What’s interesting is where some of those services have albeit disappeared, others have popped up. Alterations and seamstress shops are fairly plentiful – because we are all in a hurry, and lack either the skills, the tools, or the desire and time to hem a pair of pants, repair a tear, or sew on a button. It took me years before I got up the guts to go in to my local alterations place, because I kept hearing my mother and my 4-H leader of my youth in my head telling me I could and should do it myself. But I’m not gonna lie, paying someone $12 to perfectly hem a pair of pants is totally worth the aggravation of me trying to find the time to do it and have them come out hideous and uneven. Sorry, mom.
Plenty of other convenience services are available, like prepped meals to take home and pretend they were home cooked, drive-through pharmacies, and walk-in hair and nail salons with no appointment needed.
So I can get my clothing repaired or altered, get my nails done because I’m lousy at doing them myself, bring home prepared dinners, and my husband can usually replace the batteries in my watches (yes, Virginia, I still wear them). But what’s a girl to do about a shoe boo-boo?
I will admit that over the winter, I discovered that the heel on a pair of my boots had started to peel, leaving an ugly white patch on a supposed-to-be black heel. Since I wanted to wear the boots that day to work, I got out my trusty black Sharpie and colored the heel back in. And you know darn well those boots are still in my closet, not professionally repaired, still sporting my MacGyver-esque Sharpie technique.
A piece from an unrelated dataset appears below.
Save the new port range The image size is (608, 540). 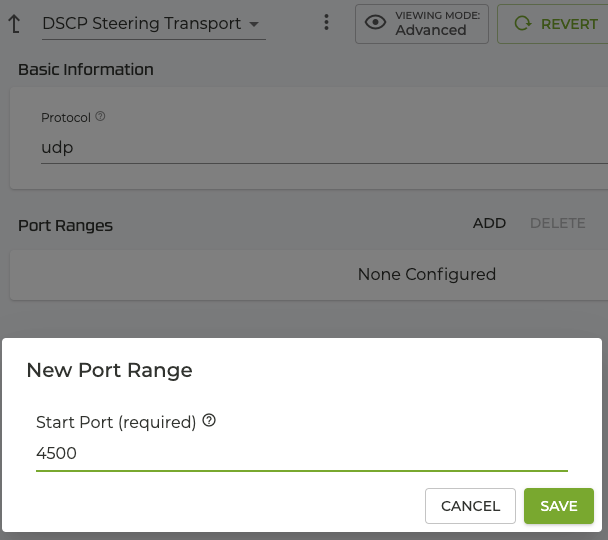point(558,506)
Oh, now, come on, don’t tell me you’ve never done the quick last-minute cheats of pinning up a loose hem with tape, using a safety pin when a button has fallen off to keep your pants up, or colored in a shoe scuff mark with a marker? Lack of time and urgent necessity requires R.W. creativity.
But sometimes, those loving-hands-at-home fixes aren’t enough. And we need professional help. Within 10 minutes of my house, I have 5 pizza places, 3 pharmacies, 2 urgent medical care facilities, at least 3 car repair shops and probably half a dozen nail salons. All eager and ready to get me fixed up when I need them. But a broken heel on my shoe? Sorry, that’s not so easy.
I’m going to have to hobble a few extra miles to find a kind “sole” to help me. In the meantime, please don’t look too closely at my shoes, and pay no attention if I seem to have a bit of a limp or am a bit shorter on one side. It’s hard for me to say goodbye to my favorites.